In view of the short length of the marriage and evidence that the husband had mentally and physically abused the wife, we cannot say that the trial court palpably abused its discretion by the division of the parties' property.

Husband's next contention is that the trial court erred in finding him in contempt of the court's restraining order.

On August 26, 1986 the trial court had restrained the husband and his children from verbally or physically harassing or intimidating the wife. On October 14, 1986 the wife filed a motion asking the court to give her exclusive possession of the marital home and to cite husband for contempt of the August 26, 1986 restraining order. The trial court set the motion for hearing on December 2, 1986, which was the date previously set for the hearing on the divorce complaint.

On November 13, 1986 the wife filed a motion in the trial court asking for an emergency hearing on her request for exclusive possession of the marital home. The court held a hearing on wife's motion on November 18, 1986 and ordered that husband and his children vacate the marital home. The court also ordered the restraining order previously issued to remain in effect and enlarged it to prohibit the husband and his children from going on or about the marital home. The court again reminded the parties that the merits of the case would be heard on December 2, 1986.

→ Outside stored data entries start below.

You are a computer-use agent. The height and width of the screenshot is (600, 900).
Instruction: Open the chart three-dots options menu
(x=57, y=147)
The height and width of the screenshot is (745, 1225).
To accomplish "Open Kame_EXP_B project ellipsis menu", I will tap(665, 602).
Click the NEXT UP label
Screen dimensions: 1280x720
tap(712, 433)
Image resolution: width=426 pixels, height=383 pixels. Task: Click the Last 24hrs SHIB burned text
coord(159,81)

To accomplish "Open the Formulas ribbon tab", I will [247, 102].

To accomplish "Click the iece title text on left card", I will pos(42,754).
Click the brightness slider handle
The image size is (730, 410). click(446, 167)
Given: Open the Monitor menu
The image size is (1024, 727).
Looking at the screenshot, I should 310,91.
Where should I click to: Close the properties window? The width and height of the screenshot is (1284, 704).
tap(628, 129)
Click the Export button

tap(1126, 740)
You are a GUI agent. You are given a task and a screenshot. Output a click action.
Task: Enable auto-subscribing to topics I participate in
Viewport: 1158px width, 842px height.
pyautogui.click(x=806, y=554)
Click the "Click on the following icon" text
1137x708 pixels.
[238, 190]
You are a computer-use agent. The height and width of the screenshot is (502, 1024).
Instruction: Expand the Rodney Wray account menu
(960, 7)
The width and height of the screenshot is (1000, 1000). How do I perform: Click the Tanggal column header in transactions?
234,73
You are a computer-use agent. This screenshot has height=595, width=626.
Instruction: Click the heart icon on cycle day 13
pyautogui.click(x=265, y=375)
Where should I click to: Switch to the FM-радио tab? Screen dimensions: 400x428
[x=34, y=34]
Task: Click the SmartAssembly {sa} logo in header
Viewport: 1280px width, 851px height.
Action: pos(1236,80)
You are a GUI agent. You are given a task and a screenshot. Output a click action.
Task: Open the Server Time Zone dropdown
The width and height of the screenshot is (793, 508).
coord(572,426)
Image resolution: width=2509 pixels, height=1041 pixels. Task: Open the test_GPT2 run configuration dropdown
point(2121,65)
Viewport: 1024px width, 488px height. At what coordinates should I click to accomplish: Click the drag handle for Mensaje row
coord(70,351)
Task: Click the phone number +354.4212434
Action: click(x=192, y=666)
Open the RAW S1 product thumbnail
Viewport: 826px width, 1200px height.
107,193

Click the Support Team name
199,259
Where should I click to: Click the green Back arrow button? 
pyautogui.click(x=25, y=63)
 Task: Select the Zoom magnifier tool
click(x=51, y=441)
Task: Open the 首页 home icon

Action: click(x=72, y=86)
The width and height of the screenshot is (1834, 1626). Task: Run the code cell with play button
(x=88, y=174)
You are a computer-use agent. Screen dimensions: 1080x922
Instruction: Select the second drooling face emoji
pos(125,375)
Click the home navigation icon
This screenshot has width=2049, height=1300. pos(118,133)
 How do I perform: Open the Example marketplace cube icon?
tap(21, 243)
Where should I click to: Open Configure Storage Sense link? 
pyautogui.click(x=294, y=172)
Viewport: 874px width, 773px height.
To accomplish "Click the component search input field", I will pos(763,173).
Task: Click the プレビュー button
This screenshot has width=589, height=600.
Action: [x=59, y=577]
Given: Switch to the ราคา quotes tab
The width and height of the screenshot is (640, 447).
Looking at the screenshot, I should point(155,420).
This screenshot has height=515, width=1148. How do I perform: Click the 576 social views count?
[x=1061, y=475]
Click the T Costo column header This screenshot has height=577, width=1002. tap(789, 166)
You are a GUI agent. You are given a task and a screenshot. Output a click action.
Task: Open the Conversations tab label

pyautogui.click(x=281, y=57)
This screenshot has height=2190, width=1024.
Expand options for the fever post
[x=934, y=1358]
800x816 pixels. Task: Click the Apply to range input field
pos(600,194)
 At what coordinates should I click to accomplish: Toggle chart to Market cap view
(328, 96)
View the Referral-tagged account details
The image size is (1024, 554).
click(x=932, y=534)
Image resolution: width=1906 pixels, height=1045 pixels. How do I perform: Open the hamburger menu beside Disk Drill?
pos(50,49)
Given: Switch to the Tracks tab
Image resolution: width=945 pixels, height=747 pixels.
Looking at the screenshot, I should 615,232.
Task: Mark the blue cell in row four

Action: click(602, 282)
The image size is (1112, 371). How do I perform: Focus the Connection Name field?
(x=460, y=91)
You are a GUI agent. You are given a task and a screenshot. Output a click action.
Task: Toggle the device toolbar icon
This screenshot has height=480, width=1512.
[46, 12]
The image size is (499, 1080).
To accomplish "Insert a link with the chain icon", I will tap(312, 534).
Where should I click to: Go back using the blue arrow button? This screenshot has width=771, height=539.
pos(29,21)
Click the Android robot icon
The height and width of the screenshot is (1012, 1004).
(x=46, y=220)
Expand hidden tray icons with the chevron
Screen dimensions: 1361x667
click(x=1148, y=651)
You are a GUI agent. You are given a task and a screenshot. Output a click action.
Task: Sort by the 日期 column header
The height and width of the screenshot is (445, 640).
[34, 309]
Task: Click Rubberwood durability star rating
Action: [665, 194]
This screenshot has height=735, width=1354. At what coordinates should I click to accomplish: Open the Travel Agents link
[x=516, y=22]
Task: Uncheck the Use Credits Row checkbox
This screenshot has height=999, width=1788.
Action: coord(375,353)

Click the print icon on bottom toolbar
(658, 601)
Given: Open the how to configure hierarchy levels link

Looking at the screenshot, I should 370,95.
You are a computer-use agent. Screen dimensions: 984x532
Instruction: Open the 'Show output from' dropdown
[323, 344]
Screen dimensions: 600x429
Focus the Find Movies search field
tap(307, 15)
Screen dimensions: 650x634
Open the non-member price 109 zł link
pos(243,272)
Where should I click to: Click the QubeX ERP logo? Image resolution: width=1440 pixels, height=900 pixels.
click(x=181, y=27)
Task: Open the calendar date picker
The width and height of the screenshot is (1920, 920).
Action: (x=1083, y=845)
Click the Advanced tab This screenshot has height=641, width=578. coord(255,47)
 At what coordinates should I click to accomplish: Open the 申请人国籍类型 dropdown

The husband contends that the trial court erred in holding him in contempt, because he was not given notice of the contempt hearing and was not allowed to introduce evidence at the contempt hearing. We disagree.

Certiorari, and not appeal, is the proper method to use in reviewing a judgment of contempt if the contemnor is not incarcerated. Klingler v. White, 465 So. 2d 405 (Ala.Civ.App.1984). However, on occasion, this court has treated an appeal as a petition for the writ of certiorari. Battle v. Battle, 476 So. 2d 109 (Ala.Civ.App.1985). Because the trial court heard the rule nisi and the divorce case together and both decisions were appealed, we will treat the appeal of the contempt judgment as a petition for certiorari.

In a contempt case review is limited to questions of law and does not encompass a review of the weight and sufficiency of the evidence, but whether there is any evidence to support the contempt judgment. Hurd v. Hurd, 485 So. 2d 1194 (Ala.Civ. App.1986).

Our understanding of husband's argument that the contempt judgment is erroneous is not that the judgment is unsupported by the evidence but that husband had no notice of the charges against him nor did he receive a hearing on those charges.

As to the notice aspect of husband's argument, the record reflects that husband was sent a copy of wife's petition for a restraining order against husband to prevent him and his children from verbally and physically harassing and intimidating her. This matter was heard by the trial court on August 25, 1986, and a restraining order was issued against husband and his children. No appeal from this order.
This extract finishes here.